Winget the new Microsoft package manager

Winget
Winget

  Those of us who use Gnu/Linux, know what a package manager is, in the Ubuntu derived systems we have apt, with which we install, uninstall and update programs.
  Essentially, it’s a set of software tools that help you automate the process of getting programs onto your machine.
  Winget is mainly oriented to Developers who work with terminals and could use scripts to automate program installation.
 In Windows there are programs like Chocolatey that has a wide catalog of programs.

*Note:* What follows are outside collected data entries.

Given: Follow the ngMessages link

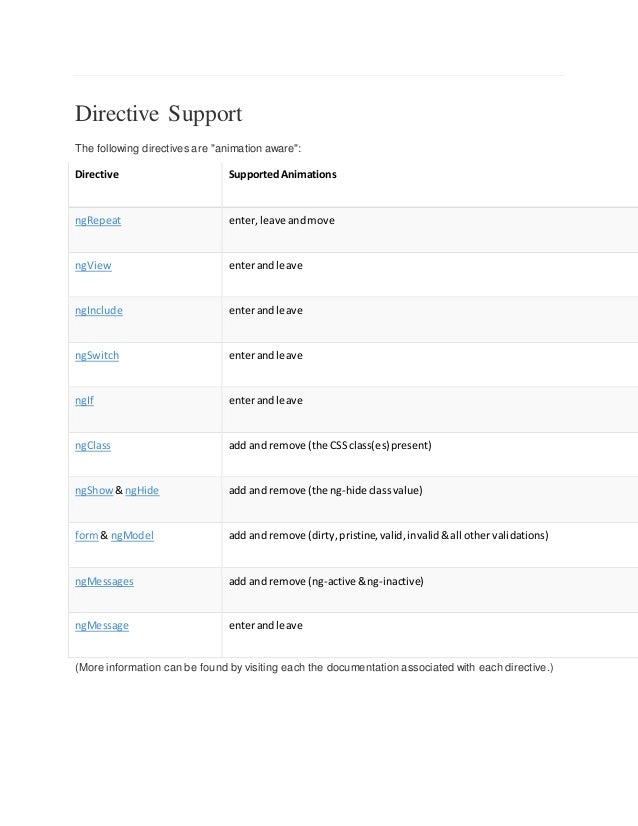Looking at the screenshot, I should (x=104, y=582).
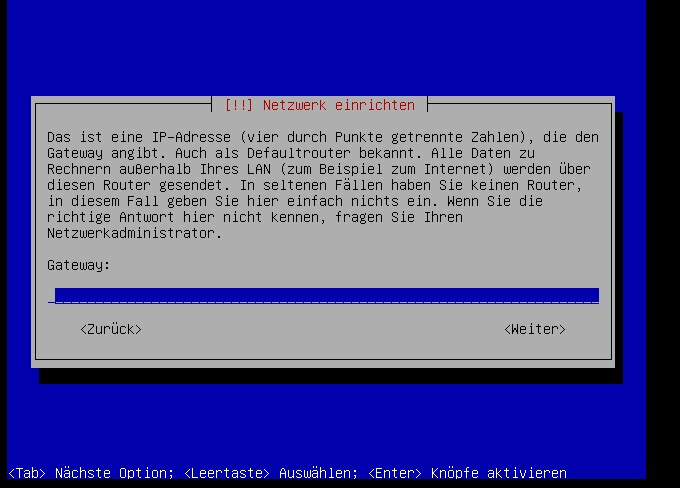Image resolution: width=680 pixels, height=488 pixels.
Task: Click the word 'Netzwerkadministrator.' in the description
Action: coord(134,233)
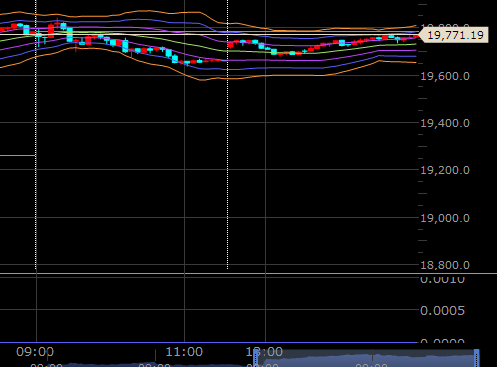Click the 19,200.0 price axis label
The width and height of the screenshot is (497, 367).
445,170
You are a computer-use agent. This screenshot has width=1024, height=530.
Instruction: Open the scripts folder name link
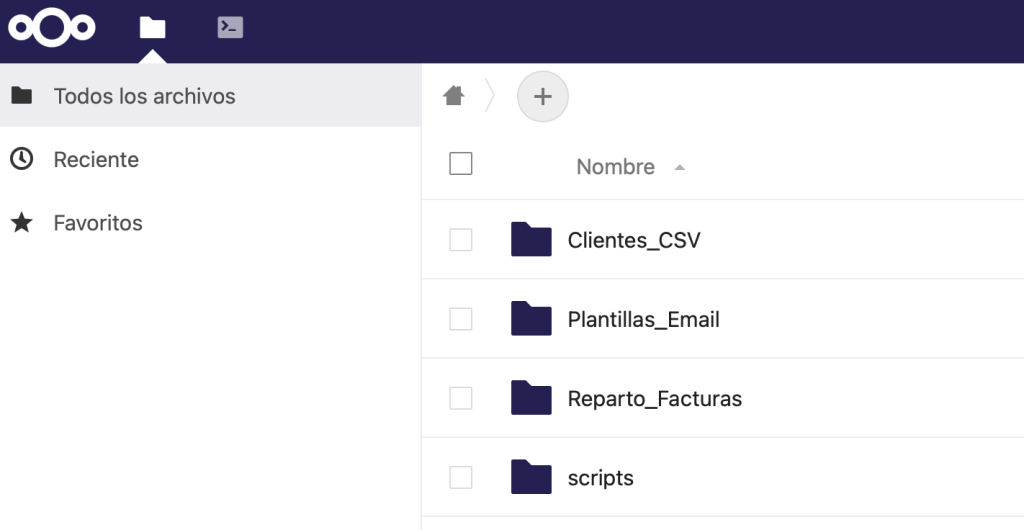(600, 478)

Microsoft decided to release its own version by making it open source and available on GitHub and its documentation.
 You can use the command winget install powertoys for example.

winget exposes the following commands and options for the preview.

install Installs the given application
show Shows info about an application
source Manage sources of applications
search Find and show basic info of apps
hash Helper to hash installer files
validate Validates a manifest file
–help Provides command line help
–info Provides addition data, helpful for troubleshooting
–version Provides the version of the client

In the next version, uninstall, list and update commands are expected.

The client works from sources, by default it loads the community repository, there is the possibility to add new programs by adding their manifests to the winget-pkgs section

Requirement to install is Windows 10 1709 (build 16299) or later at this time

There are 3 ways to install the client

By the app store
 installing the Windows Insider version
 Join the Preview flight ring by signing up

Manual Updates
 Going to the releases section and downloading the installer and each new version installing constantly

Compiling
 Make a collection and compile it according to requirements.

 After the build a programmer Keivan Beige, the developer of AppGet, accused Microsoft of having taken advantage of his application to develop Winget, without giving him credit, according to Beigi, reproduces «the basic mechanics, the terminology, the format and structure of the manifest and even the folder structure of the package repository» of AppGet, to which Microsoft acknowledged its error and declared that it was inspired by Appget to create winget «The last thing we want to do is alienate anyone», declared in the blog, but «we couldn’t live up to this with Keivan». Microsoft will dedicate a space to him in the readme of the next Winget revision.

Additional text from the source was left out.